11 Questions that will help you find the answer
For those who still do not know what to do, I ask you to sit with your partner (or alone, whatever) and reflect on the following:
- What does it mean for you the term “standard of living”? What things are part of it?
- Make two lists: the things that you are no longer willing to deal with in your country and the things that you are not willing to give up (those that you will not never let go, even in Canada). Find out about these things in Canada and evaluate the results to see what list “won”
- Do you want to come to Canada? or Do you want to run away from your country? There is a subtle difference. Look for it.
- What are you looking for in Canada? Write the first three things that come to your mind before continue reading.

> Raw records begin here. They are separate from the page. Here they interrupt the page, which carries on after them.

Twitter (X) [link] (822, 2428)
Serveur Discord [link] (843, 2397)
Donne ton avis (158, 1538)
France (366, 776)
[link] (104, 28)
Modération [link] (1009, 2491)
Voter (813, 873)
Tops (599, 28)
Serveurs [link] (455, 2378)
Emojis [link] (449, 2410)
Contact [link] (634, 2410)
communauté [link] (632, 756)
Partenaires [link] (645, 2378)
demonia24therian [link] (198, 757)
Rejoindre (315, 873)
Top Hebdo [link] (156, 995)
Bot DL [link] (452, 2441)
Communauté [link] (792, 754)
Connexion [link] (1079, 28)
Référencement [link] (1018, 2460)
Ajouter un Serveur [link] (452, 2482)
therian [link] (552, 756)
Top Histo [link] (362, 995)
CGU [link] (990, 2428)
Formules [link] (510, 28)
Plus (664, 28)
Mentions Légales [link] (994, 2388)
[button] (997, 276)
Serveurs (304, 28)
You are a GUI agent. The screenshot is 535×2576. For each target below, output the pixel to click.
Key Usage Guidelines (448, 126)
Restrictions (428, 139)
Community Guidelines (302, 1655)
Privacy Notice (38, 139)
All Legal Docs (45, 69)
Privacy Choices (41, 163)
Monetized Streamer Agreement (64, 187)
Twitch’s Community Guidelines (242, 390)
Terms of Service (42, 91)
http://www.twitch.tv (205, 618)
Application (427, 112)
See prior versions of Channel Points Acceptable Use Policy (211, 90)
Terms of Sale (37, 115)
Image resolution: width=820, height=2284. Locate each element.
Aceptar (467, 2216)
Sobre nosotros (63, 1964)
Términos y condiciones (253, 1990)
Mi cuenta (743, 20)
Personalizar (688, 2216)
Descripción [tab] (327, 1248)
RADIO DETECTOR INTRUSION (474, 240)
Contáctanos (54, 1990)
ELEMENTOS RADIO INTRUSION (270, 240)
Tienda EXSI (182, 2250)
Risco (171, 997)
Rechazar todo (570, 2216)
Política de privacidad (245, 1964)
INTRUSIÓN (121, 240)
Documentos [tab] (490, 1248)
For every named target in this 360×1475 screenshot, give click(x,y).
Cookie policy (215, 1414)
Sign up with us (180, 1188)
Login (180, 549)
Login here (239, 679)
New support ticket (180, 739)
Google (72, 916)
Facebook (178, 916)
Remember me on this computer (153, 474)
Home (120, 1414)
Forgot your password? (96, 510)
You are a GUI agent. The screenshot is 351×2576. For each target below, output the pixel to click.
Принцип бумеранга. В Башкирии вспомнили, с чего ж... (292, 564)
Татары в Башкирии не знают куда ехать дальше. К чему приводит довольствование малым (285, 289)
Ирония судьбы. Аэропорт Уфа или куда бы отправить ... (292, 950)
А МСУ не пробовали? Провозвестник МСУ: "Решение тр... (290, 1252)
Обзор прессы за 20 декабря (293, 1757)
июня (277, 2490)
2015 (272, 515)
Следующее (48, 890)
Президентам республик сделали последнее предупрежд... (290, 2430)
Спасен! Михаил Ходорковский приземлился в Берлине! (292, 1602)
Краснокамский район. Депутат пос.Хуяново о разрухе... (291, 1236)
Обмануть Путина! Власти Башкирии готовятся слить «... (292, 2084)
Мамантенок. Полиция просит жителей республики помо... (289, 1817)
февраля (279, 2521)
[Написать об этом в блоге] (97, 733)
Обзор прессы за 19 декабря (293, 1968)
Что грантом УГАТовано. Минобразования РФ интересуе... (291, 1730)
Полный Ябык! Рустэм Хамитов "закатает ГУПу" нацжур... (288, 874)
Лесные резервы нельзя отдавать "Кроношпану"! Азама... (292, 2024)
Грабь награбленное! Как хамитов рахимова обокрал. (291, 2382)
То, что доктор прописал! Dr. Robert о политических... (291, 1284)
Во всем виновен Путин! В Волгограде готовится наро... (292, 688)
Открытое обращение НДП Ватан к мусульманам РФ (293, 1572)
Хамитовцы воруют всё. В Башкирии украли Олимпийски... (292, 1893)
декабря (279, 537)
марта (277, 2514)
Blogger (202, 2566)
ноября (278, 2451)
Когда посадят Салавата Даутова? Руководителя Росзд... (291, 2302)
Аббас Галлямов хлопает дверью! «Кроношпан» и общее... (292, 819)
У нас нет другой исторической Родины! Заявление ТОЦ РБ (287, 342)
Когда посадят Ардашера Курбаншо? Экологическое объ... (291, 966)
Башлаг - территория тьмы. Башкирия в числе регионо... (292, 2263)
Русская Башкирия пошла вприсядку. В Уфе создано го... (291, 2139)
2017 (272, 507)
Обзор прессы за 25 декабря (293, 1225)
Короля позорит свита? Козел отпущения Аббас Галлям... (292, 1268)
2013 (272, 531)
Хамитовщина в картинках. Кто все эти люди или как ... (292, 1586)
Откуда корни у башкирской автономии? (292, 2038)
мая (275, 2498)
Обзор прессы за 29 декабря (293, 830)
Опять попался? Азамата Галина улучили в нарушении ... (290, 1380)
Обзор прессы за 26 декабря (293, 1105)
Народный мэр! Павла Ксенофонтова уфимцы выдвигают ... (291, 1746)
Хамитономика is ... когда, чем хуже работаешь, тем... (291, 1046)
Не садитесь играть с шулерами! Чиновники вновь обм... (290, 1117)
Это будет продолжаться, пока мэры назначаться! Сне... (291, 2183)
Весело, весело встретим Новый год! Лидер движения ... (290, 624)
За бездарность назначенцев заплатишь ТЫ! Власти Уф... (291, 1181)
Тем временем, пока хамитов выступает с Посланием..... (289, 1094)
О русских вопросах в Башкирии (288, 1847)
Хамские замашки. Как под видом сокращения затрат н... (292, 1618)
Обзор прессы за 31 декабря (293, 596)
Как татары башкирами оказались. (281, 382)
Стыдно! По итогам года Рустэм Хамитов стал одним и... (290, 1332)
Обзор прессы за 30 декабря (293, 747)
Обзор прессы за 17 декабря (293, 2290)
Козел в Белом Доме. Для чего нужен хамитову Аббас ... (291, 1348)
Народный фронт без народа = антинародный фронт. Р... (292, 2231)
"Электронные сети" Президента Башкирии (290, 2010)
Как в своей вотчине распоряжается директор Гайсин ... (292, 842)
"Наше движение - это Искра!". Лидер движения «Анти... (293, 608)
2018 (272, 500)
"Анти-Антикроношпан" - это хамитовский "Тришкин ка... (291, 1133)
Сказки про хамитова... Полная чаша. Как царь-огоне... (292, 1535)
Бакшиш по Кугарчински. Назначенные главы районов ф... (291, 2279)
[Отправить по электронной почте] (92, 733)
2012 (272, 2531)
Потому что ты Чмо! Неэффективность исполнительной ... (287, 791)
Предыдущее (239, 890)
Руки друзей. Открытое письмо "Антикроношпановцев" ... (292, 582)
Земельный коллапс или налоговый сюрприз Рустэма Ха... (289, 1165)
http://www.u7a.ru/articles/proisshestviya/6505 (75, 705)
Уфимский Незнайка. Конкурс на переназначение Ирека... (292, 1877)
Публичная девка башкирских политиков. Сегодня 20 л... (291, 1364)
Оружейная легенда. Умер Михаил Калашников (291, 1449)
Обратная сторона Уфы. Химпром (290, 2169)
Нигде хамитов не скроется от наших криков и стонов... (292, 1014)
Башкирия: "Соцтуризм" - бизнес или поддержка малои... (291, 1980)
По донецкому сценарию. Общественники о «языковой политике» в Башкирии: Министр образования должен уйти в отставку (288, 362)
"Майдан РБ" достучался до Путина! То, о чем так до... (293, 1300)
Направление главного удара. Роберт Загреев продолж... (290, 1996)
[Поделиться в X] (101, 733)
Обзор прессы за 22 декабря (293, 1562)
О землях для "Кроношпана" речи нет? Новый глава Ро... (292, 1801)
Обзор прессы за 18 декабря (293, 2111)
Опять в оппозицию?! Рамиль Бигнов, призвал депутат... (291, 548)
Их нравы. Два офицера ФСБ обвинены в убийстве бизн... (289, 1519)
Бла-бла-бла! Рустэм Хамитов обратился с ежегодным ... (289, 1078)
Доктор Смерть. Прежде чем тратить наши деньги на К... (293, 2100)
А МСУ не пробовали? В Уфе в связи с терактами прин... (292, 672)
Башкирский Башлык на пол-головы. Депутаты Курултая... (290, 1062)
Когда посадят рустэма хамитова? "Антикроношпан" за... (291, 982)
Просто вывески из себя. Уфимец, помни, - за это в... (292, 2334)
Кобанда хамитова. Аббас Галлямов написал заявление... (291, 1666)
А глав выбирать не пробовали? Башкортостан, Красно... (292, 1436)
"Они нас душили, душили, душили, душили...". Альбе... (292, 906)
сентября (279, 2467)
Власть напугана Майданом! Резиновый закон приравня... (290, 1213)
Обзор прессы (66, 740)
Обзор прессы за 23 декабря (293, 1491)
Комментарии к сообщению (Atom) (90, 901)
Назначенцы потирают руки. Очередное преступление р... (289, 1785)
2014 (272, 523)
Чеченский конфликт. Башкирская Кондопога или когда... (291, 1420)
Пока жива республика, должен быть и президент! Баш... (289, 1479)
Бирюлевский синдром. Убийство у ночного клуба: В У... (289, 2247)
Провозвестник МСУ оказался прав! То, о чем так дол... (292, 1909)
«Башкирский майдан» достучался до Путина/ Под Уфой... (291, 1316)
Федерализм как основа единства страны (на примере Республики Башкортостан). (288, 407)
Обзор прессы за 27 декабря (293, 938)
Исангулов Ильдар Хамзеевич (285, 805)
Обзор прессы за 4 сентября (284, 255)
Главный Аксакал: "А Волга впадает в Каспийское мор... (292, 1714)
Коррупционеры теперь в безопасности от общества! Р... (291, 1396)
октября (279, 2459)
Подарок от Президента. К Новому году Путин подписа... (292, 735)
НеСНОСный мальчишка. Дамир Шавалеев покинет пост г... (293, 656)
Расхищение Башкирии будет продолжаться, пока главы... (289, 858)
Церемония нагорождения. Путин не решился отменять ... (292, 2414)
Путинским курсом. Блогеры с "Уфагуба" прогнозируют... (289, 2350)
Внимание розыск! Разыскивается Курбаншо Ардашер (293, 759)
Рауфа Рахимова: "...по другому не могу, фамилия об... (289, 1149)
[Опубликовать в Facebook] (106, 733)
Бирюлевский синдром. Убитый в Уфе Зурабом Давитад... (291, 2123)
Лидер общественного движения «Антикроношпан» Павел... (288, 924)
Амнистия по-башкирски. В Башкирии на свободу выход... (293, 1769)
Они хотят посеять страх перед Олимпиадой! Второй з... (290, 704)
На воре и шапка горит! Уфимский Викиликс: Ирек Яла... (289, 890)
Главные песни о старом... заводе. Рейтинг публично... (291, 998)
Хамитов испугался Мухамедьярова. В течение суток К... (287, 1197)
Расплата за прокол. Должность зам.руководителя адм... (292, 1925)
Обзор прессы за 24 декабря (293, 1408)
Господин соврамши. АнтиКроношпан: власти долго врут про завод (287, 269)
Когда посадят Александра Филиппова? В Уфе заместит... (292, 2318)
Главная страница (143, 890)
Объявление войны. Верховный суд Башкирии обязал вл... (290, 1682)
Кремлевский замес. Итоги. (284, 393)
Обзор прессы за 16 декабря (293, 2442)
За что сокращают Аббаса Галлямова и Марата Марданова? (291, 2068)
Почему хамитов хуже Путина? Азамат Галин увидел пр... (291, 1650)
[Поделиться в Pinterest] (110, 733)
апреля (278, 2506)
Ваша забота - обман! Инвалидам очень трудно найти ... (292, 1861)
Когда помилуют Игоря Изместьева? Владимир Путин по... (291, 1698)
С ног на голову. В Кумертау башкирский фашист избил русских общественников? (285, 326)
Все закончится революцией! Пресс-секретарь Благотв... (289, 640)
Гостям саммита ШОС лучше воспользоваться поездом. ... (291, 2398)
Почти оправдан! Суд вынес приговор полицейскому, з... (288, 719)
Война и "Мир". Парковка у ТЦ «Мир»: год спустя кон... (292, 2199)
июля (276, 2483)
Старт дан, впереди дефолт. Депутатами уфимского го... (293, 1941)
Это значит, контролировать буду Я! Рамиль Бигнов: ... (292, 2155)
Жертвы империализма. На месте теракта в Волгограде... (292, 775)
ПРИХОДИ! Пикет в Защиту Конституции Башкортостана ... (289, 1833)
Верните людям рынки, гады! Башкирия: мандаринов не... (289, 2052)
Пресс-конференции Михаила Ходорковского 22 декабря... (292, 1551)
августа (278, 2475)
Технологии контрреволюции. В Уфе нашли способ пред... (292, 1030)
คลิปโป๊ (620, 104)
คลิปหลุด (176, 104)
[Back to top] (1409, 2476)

- Are you looking for money? In Canada you may never be rich. You will pay a lot of taxes. Would that be ok with you?
- Do you just want to look for a job in your profession? You may never be able to practice again. Will you be willing to face that reality?
- Are you coming to find another way of life? You may never get settled. What will you do then?
- The first year is always the fastest to pass but is also the most complicated and hardest. What if things do not go as expected and you run out of money? What will you be willing to do?
- Have you ever thought about your tolerance to frustration? Think about the last time things did not go as expected and try to remember how you reacted to that event. What happened?
- Maybe you’ll do well but your partner not. Think about the last time you had to support him/her during a crisis or depressions. How did it go?
- It may take you five years to reach a quality of living similar to what you have now in your country. Is it a term you’d be willing to endure? Think about it.
Here are some questions I would do to myself if I were you. They are just triggers to help you think about this.
Immigration (to Canada, Australia, wherever) is an endurance race. It takes time, you get tired, sometimes you want to give up and sometimes the result does not arrive when you would like to. Some of us did fairly well. Others have done fantastic. And some others have done very badly and have or are thinking of returning to their countries. Without naming those who have are stuck here without any chance of returning to where they came from!
We all live in Canada, but we all live different things. We are all different and our experience is not yours. It may be similar, maybe not.
For you, that you’re here … Was it worth it so much effort? Why?
For you, that are thinking of immigrating to Canada … What would make it worth it?